Immer weniger Menschen in Westeuropa sind praktizierende Christen.

Foto: APA/dpa/Nicolas Armer

Viel ist geschrieben worden über den Niedergang der Sozialdemokratie, auch auf den Seiten dieses Blogs. Und tatsächlich befinden sich Westeuropas Sozialdemokraten in puncto parlamentarische Repräsentation auf einem historischen Tiefpunkt.

Viel schlimmer als der Sozialdemokratie ist es in den letzten Jahrzehnten aber der Christdemokratie ergangen. Die Grafik unten zeigt, wie stark sich das christdemokratische Lager in Westeuropa seit 1960 entwickelt hat. Dargestellt wird pro Jahr der Median des Wählerstimmenanteils aus 14 Ländern. Ausgewählt wurden jene politischen Systeme, in denen es im Beobachtungszeitraum relevante christdemokratische Parteien gab (siehe Beschreibung unterhalb der Grafik für Details).

Im Median über diese 14 Länder erhielten christdemokratische Parteien Mitte der Sechziger noch rund ein Drittel der Stimmen. Heute sind es hingegen weniger als zehn Prozent. Das christdemokratische Lager in einem typischen westeuropäischen Land hat sich in diesem Zeitraum also auf weniger als ein Drittel seiner Größe reduziert. Im Vergleich nehmen sich die Stimmenverluste sozialdemokratischer Parteien fast lächerlich gering aus.

Natürlich ist diese Schrumpfung nicht überall gleich dramatisch vonstattengegangen. Die italienische Democrazia Cristiana kollabierte Anfang der 1990er unter dem Gewicht ihrer eigenen Korruption. In Belgien, der Schweiz und den Niederlanden fand hingegen ein Prozess kontinuierlicher Erosion statt. Auch Österreich und Deutschland folgen, wenngleich weniger stark ausgeprägt, diesem Muster. In Ländern mit marginalen christdemokratischen Kräften (etwa in Skandinavien) gibt es hingegen kaum erkennbare Trends über die Zeit.

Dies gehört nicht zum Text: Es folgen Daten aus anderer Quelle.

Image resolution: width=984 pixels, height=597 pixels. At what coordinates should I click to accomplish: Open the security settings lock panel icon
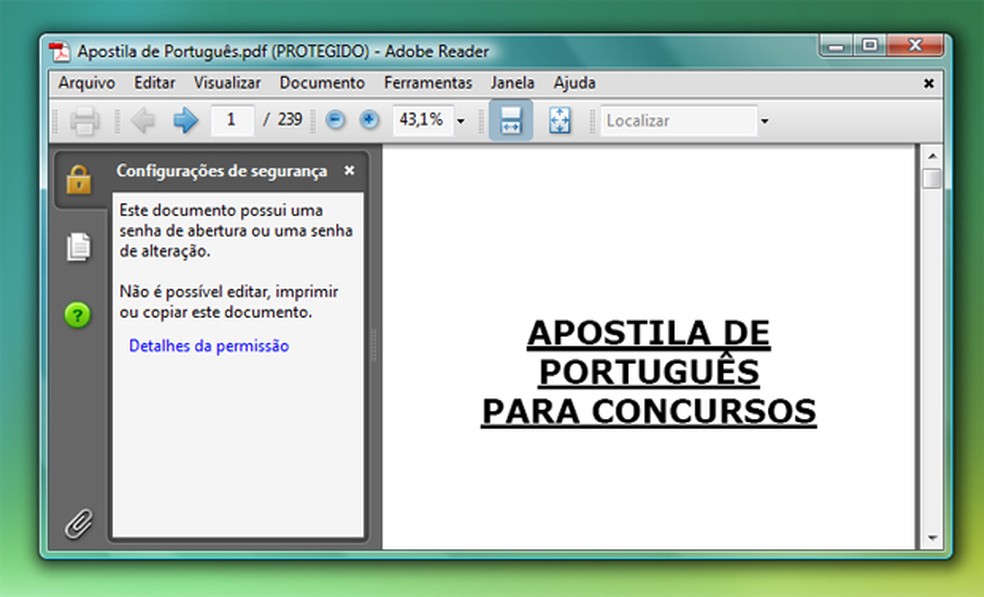click(x=76, y=182)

Ein wesentlicher Erklärungsfaktor für diese Entwicklung ist die Säkularisierung. Immer weniger Menschen in Westeuropa sind praktizierende Christen. In Österreich etwa sind praktizierende Katholiken noch immer ähnlich stark an die ÖVP gebunden wie vor 25 Jahren, es gibt nur einfach deutlich weniger davon.

Warum der Niedergang der Christdemokratie medial (und auch in der wissenschaftlichen Literatur) weit seltener thematisiert wird als jener der Sozialdemokratie? Womöglich ist er aufgrund der Existenz starker säkular-konservativer Parteien weniger sichtbar – oft werden diese beiden Parteienfamilien in Europa zu einem Mitte-rechts-Lager zusammengefasst. Außerdem ist der Niedergang der Christdemokratie über die Jahrzehnte hinweg ähnlich schnell verlaufen, während sich jener der Sozialdemokratie in den letzten zehn Jahren massiv beschleunigt hat.

Gerade der österreichische Fall zeigt aber auch, dass christdemokratische Parteien nicht auf ewig zum Schrumpfen verdammt sind. Allerdings haben Wahlerfolge in einer zunehmend säkularisierten Wählerschaft den Preis, klassische christdemokratische Positionen etwa in der Migrations- und Europapolitik nach rechts hin aufweichen zu müssen. (Laurenz Ennser-Jedenastik, 27.12.2018)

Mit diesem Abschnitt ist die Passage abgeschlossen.